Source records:

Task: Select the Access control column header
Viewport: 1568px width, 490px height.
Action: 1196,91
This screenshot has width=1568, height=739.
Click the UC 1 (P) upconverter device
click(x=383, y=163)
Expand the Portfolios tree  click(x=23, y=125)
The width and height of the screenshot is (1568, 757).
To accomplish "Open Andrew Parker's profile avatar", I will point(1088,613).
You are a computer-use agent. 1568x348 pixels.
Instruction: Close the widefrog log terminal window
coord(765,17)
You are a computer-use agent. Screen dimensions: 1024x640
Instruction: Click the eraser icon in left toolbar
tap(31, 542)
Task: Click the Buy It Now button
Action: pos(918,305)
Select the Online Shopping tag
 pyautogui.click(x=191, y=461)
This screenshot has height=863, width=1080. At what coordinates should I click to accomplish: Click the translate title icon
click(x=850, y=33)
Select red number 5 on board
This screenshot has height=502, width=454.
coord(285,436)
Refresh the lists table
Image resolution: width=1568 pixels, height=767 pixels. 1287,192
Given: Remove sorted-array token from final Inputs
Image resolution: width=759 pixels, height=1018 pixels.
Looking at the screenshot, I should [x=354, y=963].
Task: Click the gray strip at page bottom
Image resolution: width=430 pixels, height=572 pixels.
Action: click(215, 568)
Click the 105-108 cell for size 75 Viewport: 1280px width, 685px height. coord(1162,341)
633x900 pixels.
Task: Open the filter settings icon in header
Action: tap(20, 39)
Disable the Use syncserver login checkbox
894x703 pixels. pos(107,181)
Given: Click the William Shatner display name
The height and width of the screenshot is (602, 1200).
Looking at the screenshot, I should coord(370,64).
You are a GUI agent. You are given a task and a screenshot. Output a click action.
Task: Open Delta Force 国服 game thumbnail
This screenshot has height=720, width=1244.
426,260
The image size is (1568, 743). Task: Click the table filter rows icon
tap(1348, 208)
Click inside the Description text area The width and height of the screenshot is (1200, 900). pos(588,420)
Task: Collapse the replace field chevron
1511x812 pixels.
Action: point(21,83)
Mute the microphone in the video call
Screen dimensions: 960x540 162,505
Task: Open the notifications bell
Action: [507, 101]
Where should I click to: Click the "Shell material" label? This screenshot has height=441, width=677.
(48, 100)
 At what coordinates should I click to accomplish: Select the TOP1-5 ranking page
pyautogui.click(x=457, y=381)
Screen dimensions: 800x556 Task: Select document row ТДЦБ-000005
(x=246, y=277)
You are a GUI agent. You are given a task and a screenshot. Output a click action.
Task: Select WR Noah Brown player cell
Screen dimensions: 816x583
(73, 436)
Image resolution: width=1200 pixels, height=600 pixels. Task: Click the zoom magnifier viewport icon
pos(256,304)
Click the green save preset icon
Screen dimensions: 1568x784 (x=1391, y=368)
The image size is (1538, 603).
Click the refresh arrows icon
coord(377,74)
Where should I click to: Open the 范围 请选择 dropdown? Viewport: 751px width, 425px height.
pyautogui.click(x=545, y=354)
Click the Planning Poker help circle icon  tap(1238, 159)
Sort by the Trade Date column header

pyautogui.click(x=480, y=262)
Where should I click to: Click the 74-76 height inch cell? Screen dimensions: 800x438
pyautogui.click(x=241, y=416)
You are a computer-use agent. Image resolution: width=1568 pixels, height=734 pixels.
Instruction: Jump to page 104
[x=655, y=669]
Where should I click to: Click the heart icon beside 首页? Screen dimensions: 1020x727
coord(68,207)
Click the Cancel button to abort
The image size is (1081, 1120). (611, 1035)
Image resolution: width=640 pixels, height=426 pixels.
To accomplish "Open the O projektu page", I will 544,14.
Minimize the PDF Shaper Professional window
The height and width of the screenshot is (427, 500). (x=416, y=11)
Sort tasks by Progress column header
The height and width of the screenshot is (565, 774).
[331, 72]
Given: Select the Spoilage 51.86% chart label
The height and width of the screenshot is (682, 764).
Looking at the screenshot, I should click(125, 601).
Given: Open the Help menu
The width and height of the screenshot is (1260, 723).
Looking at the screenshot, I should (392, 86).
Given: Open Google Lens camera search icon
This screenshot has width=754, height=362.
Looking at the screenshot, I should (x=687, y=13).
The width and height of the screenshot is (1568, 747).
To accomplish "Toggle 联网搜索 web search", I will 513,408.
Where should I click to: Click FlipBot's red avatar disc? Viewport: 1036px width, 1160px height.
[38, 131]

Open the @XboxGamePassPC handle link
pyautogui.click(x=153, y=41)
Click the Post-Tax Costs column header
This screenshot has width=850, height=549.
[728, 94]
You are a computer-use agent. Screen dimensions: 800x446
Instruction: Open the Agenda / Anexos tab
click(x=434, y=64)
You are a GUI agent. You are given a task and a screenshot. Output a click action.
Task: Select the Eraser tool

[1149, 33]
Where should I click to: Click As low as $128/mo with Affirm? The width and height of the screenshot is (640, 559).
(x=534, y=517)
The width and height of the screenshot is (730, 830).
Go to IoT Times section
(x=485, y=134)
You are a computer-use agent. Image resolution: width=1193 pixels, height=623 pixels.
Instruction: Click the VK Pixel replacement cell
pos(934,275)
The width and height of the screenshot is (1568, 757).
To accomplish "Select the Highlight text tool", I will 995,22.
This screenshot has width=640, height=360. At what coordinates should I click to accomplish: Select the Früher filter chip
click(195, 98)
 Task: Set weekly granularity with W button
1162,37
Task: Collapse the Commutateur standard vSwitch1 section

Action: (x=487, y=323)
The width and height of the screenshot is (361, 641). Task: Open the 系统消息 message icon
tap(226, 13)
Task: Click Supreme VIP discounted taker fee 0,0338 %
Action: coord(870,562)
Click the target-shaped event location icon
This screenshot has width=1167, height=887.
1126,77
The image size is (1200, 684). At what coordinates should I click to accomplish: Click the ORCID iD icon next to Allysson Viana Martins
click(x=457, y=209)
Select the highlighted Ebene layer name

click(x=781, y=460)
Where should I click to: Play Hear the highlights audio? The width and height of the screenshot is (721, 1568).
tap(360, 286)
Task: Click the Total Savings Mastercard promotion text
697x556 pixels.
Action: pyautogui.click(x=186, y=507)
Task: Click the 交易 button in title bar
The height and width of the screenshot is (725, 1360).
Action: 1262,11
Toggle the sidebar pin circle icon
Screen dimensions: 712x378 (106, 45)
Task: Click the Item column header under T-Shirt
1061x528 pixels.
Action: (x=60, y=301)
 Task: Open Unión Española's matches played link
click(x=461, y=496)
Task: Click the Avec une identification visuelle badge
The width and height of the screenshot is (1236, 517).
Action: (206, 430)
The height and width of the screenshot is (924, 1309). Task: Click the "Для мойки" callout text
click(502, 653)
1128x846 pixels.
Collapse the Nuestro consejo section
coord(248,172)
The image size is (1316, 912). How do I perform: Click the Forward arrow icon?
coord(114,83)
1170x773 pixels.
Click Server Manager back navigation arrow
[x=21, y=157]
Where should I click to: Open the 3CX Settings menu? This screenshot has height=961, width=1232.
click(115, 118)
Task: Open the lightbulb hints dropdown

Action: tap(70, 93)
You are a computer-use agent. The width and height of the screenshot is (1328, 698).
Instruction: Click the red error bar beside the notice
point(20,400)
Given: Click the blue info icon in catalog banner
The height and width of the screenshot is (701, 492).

▶ **THE PROBLEM**:
Copy the lines above exactly, beginning at the line that has "Minimize the PDF Shaper Professional window" and stopping after the line that has "Given: Select the Spoilage 51.86% chart label", and omit the rest.

▶ **TASK OUTPUT**:
Minimize the PDF Shaper Professional window
The height and width of the screenshot is (427, 500). (x=416, y=11)
Sort tasks by Progress column header
The height and width of the screenshot is (565, 774).
[331, 72]
Given: Select the Spoilage 51.86% chart label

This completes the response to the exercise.